Chadian media had reported scuffles between Mahamat Déby and his step-brother, Zakaria Idriss Déby, at the presidential palace.
Reports claimed the quarrel was over their father’s succession.
The military has raised fears of instability, as the fragile transition gets underway to fill in the vacuum left behind by the late war veteran.
Opposition parties have also condemned what they called a “dynastic coup”.
As Trade union have called for a general strike, while rebel group the Front for Change and Concord in Chad (FACT) has said Chad was “not a monarchy”.
Also, the 15-member security body of the African Union (AU) has called for an end to military rule in Chad.
This was the outcome of a discussion on Thursday, but it was announced until Déby’s funeral on Friday.
But the former colonial power France, which has a large military base in Chad, appeared to back the takeover for “stability” amid “exceptional circumstances”.
If the transition went smoothly, Mahamat, also known as “Kaka”, will lead the country for the next 18 months as the head of a 15-member transitional military council.
The late president had several wives, the most prominent of whom is Hinda Déby Itno.
The daughter of a high-ranking Chadian diplomat, Hinda Déby, 41, served as the former president’s private secretary before she stepped down to focus on her foundation, Grand Coeur.

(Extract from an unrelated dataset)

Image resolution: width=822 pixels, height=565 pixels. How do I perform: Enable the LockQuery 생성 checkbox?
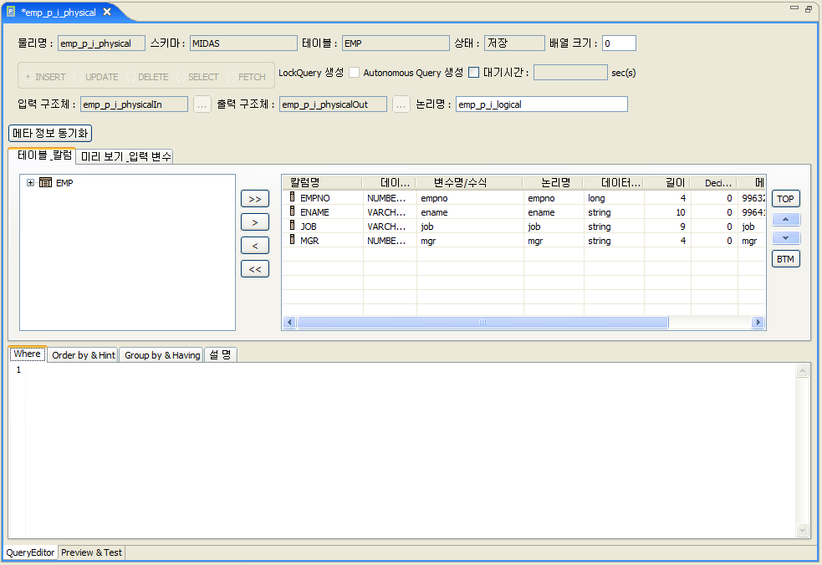(x=355, y=73)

She has also played a key role in Chad’s oil sector.
With several of her siblings employed at the presidency, she was able to influence appointments and dismissals in government.
Her brother, Khoudar Mahamat Acyl, was the late president’s aide-de-camp.
He was present when President Déby was fatally wounded in a battle with rebels in the northern Kanem region.
Three other brothers served as health, justice and education ministers.
In January 2020, when the late president was ill, he left the first lady in charge of the presidency office to prevent confrontation between Mahamat and Zakaria, the Zoom Tchad website reported.
“Idriss Déby’s plan for his wife to maintain his power is an important sign because he did not choose one of his sons. This would also open the door to hostilities and a war of succession,” the website said at the time.
Spillover into the military
The succession feud is likely to involve various interests in the military – especially in the powerful military, where there are signs of a split as well.
Veteran Gen. Abderamane Dicko has denounced the new transition council.
The former rebel leader still serves in Chad’s military and is said to represent soldiers who are against Mahamat Déby’s leadership.
Gen Dicko has called the military council “a grouping of a few friends” and has called for “the quick formation of a broad, inclusive consultation before the country sinks into chaos”, Tchadanthropus website has reported.
If Déby’s family and more senior military officials openly challenge Mahamat Déby’s leadership, the tensions could jeopardise the interim government’s efforts to stabilise Chad after three decades of leadership by the same man.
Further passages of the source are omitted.